#### [Provided information]
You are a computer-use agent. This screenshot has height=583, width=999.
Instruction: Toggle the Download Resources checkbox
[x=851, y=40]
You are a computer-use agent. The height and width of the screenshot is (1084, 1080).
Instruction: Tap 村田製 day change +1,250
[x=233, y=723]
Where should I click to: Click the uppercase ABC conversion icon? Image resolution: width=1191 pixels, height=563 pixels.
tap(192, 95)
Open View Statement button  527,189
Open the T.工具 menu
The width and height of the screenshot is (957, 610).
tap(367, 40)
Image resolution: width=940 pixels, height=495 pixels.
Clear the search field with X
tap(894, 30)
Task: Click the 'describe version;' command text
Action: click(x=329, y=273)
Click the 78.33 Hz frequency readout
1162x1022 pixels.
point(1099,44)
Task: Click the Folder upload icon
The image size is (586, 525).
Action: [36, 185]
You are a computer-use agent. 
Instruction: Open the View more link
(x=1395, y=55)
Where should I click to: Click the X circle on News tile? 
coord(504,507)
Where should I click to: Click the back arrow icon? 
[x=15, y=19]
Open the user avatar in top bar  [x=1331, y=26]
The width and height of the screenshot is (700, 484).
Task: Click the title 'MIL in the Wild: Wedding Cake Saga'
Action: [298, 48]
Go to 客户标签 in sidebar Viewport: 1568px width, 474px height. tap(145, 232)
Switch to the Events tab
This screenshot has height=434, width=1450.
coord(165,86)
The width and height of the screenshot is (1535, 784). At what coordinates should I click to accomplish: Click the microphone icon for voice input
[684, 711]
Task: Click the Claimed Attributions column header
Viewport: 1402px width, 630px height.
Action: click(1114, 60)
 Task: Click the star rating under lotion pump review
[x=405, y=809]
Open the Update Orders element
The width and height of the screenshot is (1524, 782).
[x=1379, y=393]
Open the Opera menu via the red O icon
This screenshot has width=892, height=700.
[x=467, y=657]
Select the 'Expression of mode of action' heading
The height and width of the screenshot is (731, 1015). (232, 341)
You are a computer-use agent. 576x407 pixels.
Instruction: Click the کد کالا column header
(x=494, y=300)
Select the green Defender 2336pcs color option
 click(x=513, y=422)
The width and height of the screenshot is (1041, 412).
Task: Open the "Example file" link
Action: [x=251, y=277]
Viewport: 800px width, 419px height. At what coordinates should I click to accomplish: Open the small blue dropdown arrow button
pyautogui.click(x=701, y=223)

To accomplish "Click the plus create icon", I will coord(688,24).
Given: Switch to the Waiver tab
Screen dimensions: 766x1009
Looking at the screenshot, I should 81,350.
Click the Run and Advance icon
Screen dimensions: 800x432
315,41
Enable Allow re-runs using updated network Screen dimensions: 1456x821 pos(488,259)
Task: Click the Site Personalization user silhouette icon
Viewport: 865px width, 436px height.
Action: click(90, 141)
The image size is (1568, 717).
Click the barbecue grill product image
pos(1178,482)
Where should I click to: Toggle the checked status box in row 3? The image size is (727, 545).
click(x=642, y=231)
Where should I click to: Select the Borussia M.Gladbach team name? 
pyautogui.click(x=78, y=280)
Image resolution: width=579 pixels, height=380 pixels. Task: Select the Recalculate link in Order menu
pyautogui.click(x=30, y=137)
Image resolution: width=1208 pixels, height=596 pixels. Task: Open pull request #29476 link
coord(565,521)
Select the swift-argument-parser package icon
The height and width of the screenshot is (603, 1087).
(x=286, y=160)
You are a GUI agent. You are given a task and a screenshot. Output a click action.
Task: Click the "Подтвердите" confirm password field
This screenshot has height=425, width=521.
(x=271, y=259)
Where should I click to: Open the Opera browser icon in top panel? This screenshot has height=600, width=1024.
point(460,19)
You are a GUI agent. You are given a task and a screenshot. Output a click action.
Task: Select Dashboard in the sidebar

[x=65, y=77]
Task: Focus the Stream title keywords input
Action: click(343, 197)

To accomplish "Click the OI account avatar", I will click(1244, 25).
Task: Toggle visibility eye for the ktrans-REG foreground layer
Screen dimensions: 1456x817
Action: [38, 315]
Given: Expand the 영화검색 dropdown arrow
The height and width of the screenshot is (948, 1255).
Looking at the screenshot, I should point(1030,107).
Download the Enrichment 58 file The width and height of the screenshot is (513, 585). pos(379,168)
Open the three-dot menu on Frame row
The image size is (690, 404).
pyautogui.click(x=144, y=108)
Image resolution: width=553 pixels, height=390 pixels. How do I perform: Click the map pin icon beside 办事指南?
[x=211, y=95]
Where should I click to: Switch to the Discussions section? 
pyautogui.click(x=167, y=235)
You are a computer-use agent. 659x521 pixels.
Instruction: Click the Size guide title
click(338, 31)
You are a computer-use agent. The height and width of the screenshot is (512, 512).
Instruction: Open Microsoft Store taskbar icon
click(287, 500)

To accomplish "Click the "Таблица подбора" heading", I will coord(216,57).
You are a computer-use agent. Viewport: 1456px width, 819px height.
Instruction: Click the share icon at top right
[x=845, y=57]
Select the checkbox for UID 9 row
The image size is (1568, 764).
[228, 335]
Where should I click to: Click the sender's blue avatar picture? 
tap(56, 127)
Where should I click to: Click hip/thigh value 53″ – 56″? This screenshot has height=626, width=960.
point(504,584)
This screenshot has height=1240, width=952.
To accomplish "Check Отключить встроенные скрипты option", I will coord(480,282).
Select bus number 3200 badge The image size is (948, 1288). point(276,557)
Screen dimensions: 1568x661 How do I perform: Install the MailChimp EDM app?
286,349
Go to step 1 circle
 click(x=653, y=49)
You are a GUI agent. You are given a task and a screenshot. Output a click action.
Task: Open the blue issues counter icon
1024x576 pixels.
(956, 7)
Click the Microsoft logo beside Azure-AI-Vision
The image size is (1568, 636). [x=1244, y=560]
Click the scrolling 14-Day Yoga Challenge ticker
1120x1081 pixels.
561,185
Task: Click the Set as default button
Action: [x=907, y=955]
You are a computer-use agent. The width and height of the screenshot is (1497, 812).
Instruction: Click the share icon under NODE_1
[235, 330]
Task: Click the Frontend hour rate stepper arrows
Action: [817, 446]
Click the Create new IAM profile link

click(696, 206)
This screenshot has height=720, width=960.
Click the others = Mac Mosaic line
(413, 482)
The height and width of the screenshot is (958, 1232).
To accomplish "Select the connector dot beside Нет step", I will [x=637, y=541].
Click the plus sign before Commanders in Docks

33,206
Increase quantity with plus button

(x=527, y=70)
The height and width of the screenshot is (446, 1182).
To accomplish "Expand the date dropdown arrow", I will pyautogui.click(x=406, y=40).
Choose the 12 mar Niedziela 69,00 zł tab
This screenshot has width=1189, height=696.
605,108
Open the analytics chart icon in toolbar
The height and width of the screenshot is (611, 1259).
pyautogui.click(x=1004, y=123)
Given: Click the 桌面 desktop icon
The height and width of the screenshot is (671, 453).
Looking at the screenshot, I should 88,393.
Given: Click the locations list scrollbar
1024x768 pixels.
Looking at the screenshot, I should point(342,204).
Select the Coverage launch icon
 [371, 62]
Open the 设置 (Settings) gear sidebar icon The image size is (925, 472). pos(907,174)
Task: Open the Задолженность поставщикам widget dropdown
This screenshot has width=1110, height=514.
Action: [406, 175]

#### [Your goal]
Copy the data exactly as it was presented.

#### [Answer]
You are a computer-use agent. This screenshot has height=583, width=999.
Instruction: Toggle the Download Resources checkbox
[x=851, y=40]
You are a computer-use agent. The height and width of the screenshot is (1084, 1080).
Instruction: Tap 村田製 day change +1,250
[x=233, y=723]
Where should I click to: Click the uppercase ABC conversion icon? Image resolution: width=1191 pixels, height=563 pixels.
tap(192, 95)
Open View Statement button  527,189
Open the T.工具 menu
The width and height of the screenshot is (957, 610).
tap(367, 40)
Image resolution: width=940 pixels, height=495 pixels.
Clear the search field with X
tap(894, 30)
Task: Click the 'describe version;' command text
Action: click(x=329, y=273)
Click the 78.33 Hz frequency readout
1162x1022 pixels.
point(1099,44)
Task: Click the Folder upload icon
The image size is (586, 525).
Action: [36, 185]
You are a computer-use agent. 
Instruction: Open the View more link
(x=1395, y=55)
Where should I click to: Click the X circle on News tile? 
coord(504,507)
Where should I click to: Click the back arrow icon? 
[x=15, y=19]
Open the user avatar in top bar  [x=1331, y=26]
The width and height of the screenshot is (700, 484).
Task: Click the title 'MIL in the Wild: Wedding Cake Saga'
Action: [298, 48]
Go to 客户标签 in sidebar Viewport: 1568px width, 474px height. tap(145, 232)
Switch to the Events tab
This screenshot has height=434, width=1450.
coord(165,86)
The width and height of the screenshot is (1535, 784). At what coordinates should I click to accomplish: Click the microphone icon for voice input
[684, 711]
Task: Click the Claimed Attributions column header
Viewport: 1402px width, 630px height.
Action: click(1114, 60)
 Task: Click the star rating under lotion pump review
[x=405, y=809]
Open the Update Orders element
The width and height of the screenshot is (1524, 782).
[x=1379, y=393]
Open the Opera menu via the red O icon
This screenshot has width=892, height=700.
[x=467, y=657]
Select the 'Expression of mode of action' heading
The height and width of the screenshot is (731, 1015). (232, 341)
You are a computer-use agent. 576x407 pixels.
Instruction: Click the کد کالا column header
(x=494, y=300)
Select the green Defender 2336pcs color option
 click(x=513, y=422)
The width and height of the screenshot is (1041, 412).
Task: Open the "Example file" link
Action: [x=251, y=277]
Viewport: 800px width, 419px height. At what coordinates should I click to accomplish: Open the small blue dropdown arrow button
pyautogui.click(x=701, y=223)

To accomplish "Click the plus create icon", I will coord(688,24).
Given: Switch to the Waiver tab
Screen dimensions: 766x1009
Looking at the screenshot, I should 81,350.
Click the Run and Advance icon
Screen dimensions: 800x432
315,41
Enable Allow re-runs using updated network Screen dimensions: 1456x821 pos(488,259)
Task: Click the Site Personalization user silhouette icon
Viewport: 865px width, 436px height.
Action: click(90, 141)
The image size is (1568, 717).
Click the barbecue grill product image
pos(1178,482)
Where should I click to: Toggle the checked status box in row 3? The image size is (727, 545).
click(x=642, y=231)
Where should I click to: Select the Borussia M.Gladbach team name? 
pyautogui.click(x=78, y=280)
Image resolution: width=579 pixels, height=380 pixels. Task: Select the Recalculate link in Order menu
pyautogui.click(x=30, y=137)
Image resolution: width=1208 pixels, height=596 pixels. Task: Open pull request #29476 link
coord(565,521)
Select the swift-argument-parser package icon
The height and width of the screenshot is (603, 1087).
(x=286, y=160)
You are a GUI agent. You are given a task and a screenshot. Output a click action.
Task: Click the "Подтвердите" confirm password field
This screenshot has height=425, width=521.
(x=271, y=259)
Where should I click to: Open the Opera browser icon in top panel? This screenshot has height=600, width=1024.
point(460,19)
You are a GUI agent. You are given a task and a screenshot. Output a click action.
Task: Select Dashboard in the sidebar

[x=65, y=77]
Task: Focus the Stream title keywords input
Action: click(343, 197)

To accomplish "Click the OI account avatar", I will click(1244, 25).
Task: Toggle visibility eye for the ktrans-REG foreground layer
Screen dimensions: 1456x817
Action: [38, 315]
Given: Expand the 영화검색 dropdown arrow
The height and width of the screenshot is (948, 1255).
Looking at the screenshot, I should point(1030,107).
Download the Enrichment 58 file The width and height of the screenshot is (513, 585). pos(379,168)
Open the three-dot menu on Frame row
The image size is (690, 404).
pyautogui.click(x=144, y=108)
Image resolution: width=553 pixels, height=390 pixels. How do I perform: Click the map pin icon beside 办事指南?
[x=211, y=95]
Where should I click to: Switch to the Discussions section? 
pyautogui.click(x=167, y=235)
You are a computer-use agent. 659x521 pixels.
Instruction: Click the Size guide title
click(338, 31)
You are a computer-use agent. The height and width of the screenshot is (512, 512).
Instruction: Open Microsoft Store taskbar icon
click(287, 500)

To accomplish "Click the "Таблица подбора" heading", I will coord(216,57).
You are a computer-use agent. Viewport: 1456px width, 819px height.
Instruction: Click the share icon at top right
[x=845, y=57]
Select the checkbox for UID 9 row
The image size is (1568, 764).
[228, 335]
Where should I click to: Click the sender's blue avatar picture? 
tap(56, 127)
Where should I click to: Click hip/thigh value 53″ – 56″? This screenshot has height=626, width=960.
point(504,584)
This screenshot has height=1240, width=952.
To accomplish "Check Отключить встроенные скрипты option", I will coord(480,282).
Select bus number 3200 badge The image size is (948, 1288). point(276,557)
Screen dimensions: 1568x661 How do I perform: Install the MailChimp EDM app?
286,349
Go to step 1 circle
 click(x=653, y=49)
You are a GUI agent. You are given a task and a screenshot. Output a click action.
Task: Open the blue issues counter icon
1024x576 pixels.
(956, 7)
Click the Microsoft logo beside Azure-AI-Vision
The image size is (1568, 636). [x=1244, y=560]
Click the scrolling 14-Day Yoga Challenge ticker
1120x1081 pixels.
561,185
Task: Click the Set as default button
Action: [x=907, y=955]
You are a computer-use agent. The width and height of the screenshot is (1497, 812).
Instruction: Click the share icon under NODE_1
[235, 330]
Task: Click the Frontend hour rate stepper arrows
Action: [817, 446]
Click the Create new IAM profile link

click(696, 206)
This screenshot has height=720, width=960.
Click the others = Mac Mosaic line
(413, 482)
The height and width of the screenshot is (958, 1232).
To accomplish "Select the connector dot beside Нет step", I will [x=637, y=541].
Click the plus sign before Commanders in Docks

33,206
Increase quantity with plus button

(x=527, y=70)
The height and width of the screenshot is (446, 1182).
To accomplish "Expand the date dropdown arrow", I will pyautogui.click(x=406, y=40).
Choose the 12 mar Niedziela 69,00 zł tab
This screenshot has width=1189, height=696.
605,108
Open the analytics chart icon in toolbar
The height and width of the screenshot is (611, 1259).
pyautogui.click(x=1004, y=123)
Given: Click the 桌面 desktop icon
The height and width of the screenshot is (671, 453).
Looking at the screenshot, I should 88,393.
Given: Click the locations list scrollbar
1024x768 pixels.
Looking at the screenshot, I should point(342,204).
Select the Coverage launch icon
 [371, 62]
Open the 设置 (Settings) gear sidebar icon The image size is (925, 472). pos(907,174)
Task: Open the Задолженность поставщикам widget dropdown
This screenshot has width=1110, height=514.
Action: [406, 175]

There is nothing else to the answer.